** Opening Materials provided block **

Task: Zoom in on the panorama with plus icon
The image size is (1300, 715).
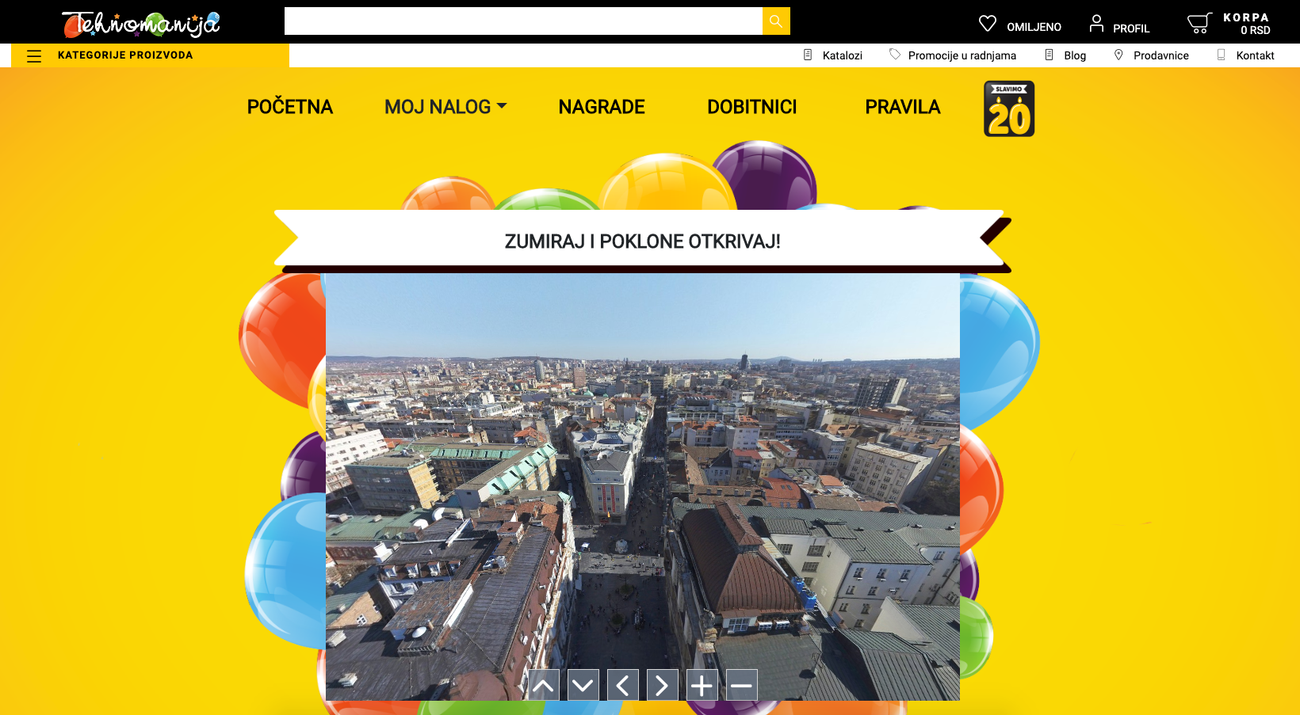Action: 701,685
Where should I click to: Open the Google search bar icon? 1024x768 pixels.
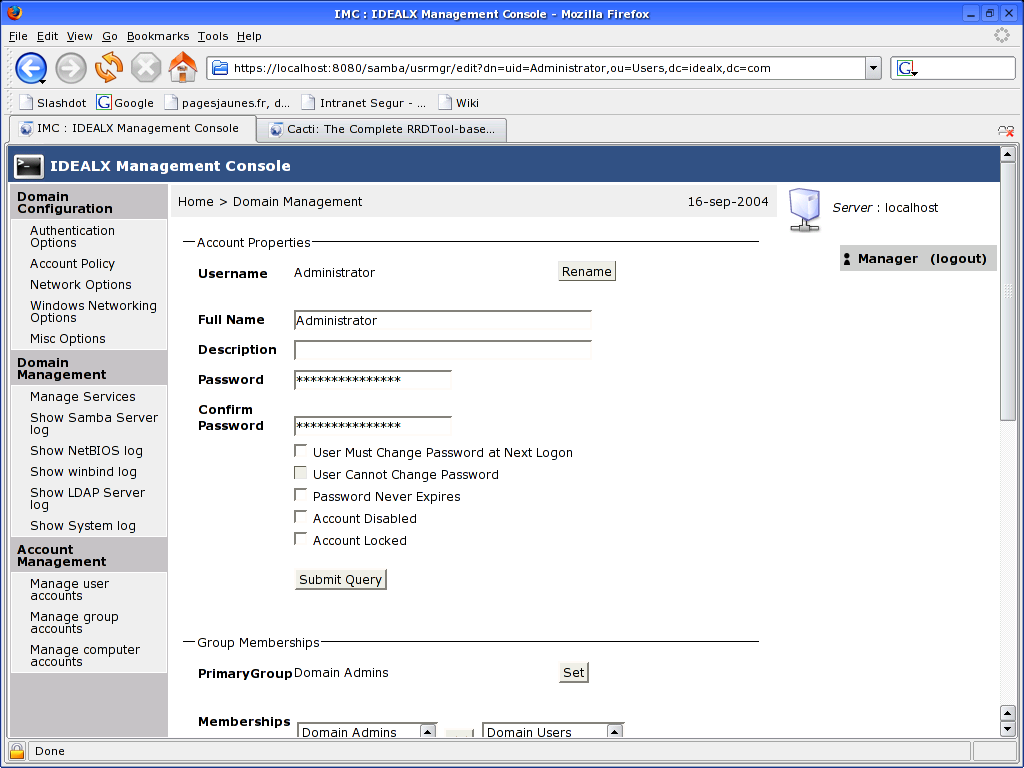pyautogui.click(x=905, y=69)
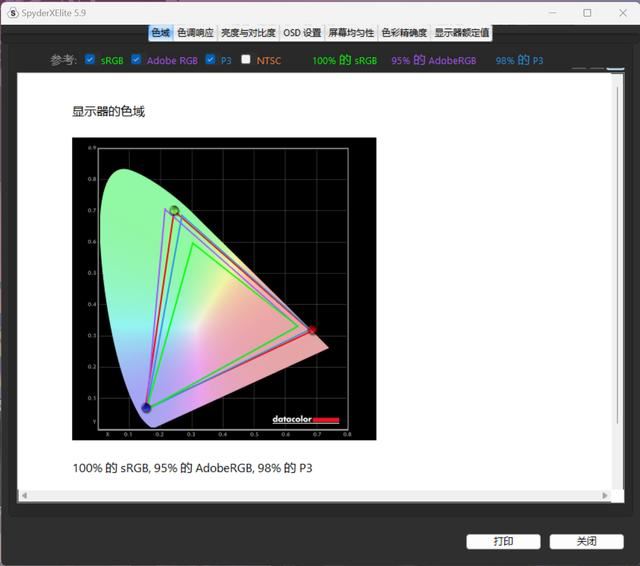Select the OSD 设置 tab
Viewport: 640px width, 566px height.
tap(302, 33)
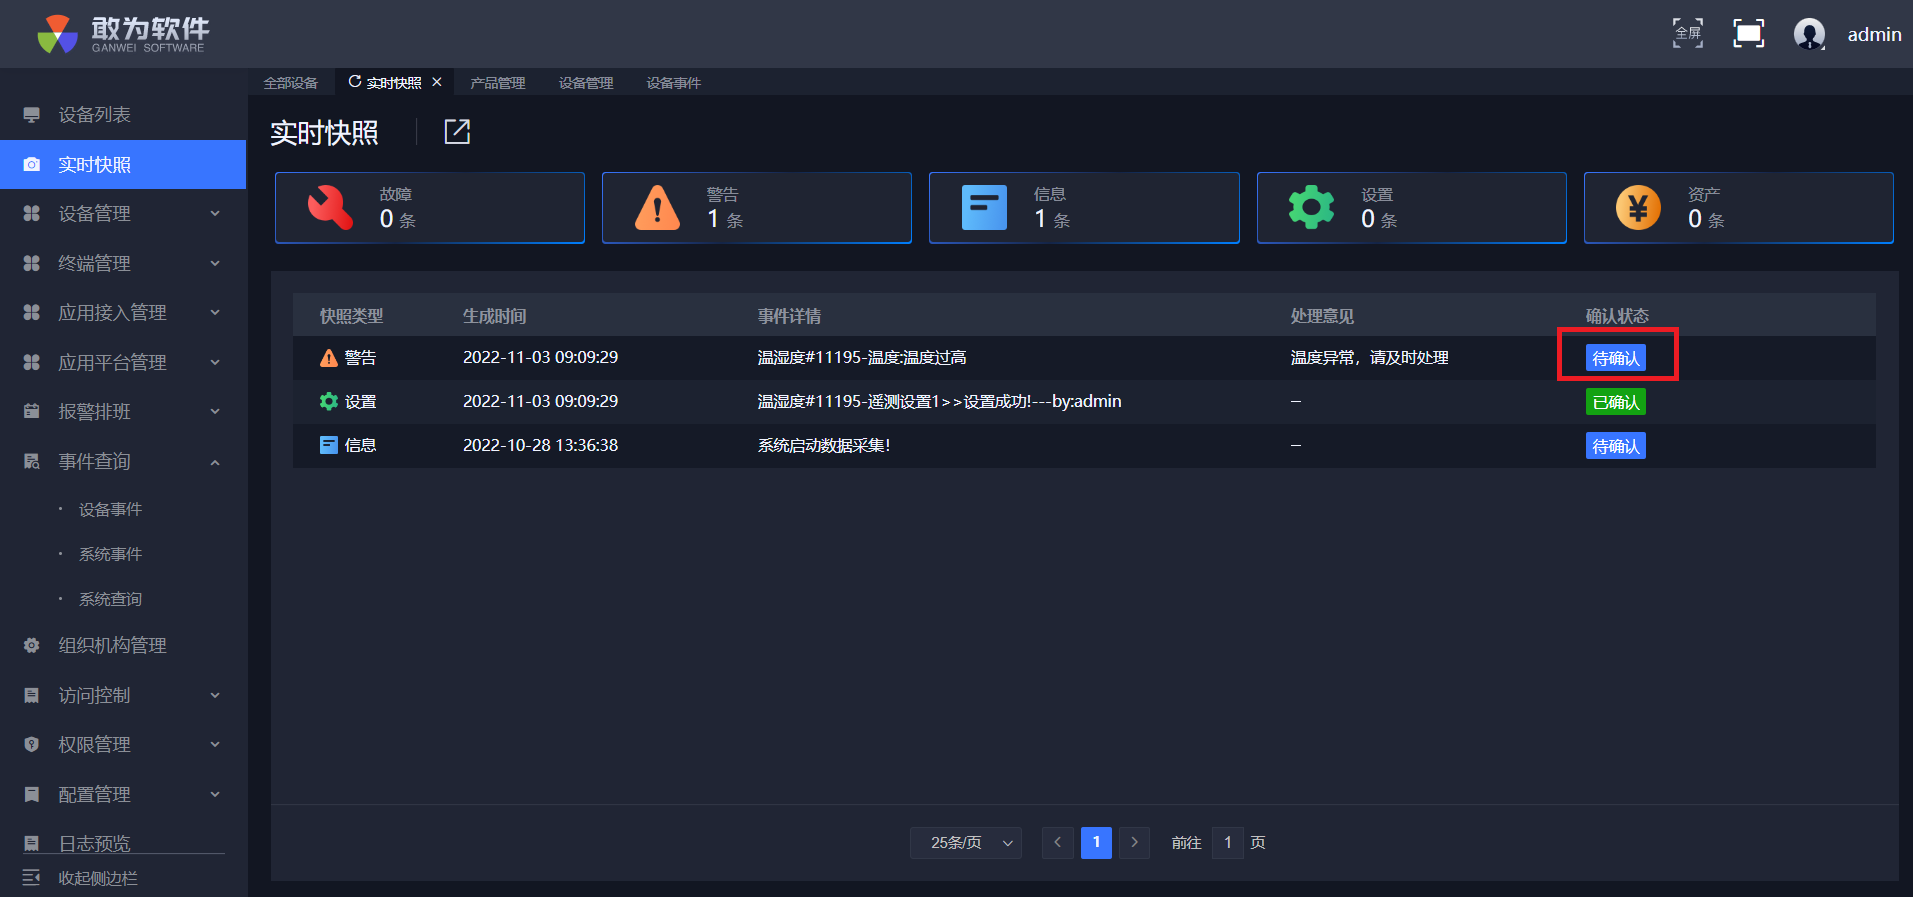Switch to the 产品管理 tab
The height and width of the screenshot is (897, 1913).
[497, 83]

** Closing Materials provided block **

Omit all images when repeating the data above exactly.

- [Exercise response]:
Task: Zoom in on the panorama with plus icon
The image size is (1300, 715).
Action: 701,685
Where should I click to: Open the Google search bar icon? 1024x768 pixels.
pyautogui.click(x=905, y=69)
Select the OSD 设置 tab
Viewport: 640px width, 566px height.
tap(302, 33)
Switch to the 产品管理 tab
The height and width of the screenshot is (897, 1913).
[497, 83]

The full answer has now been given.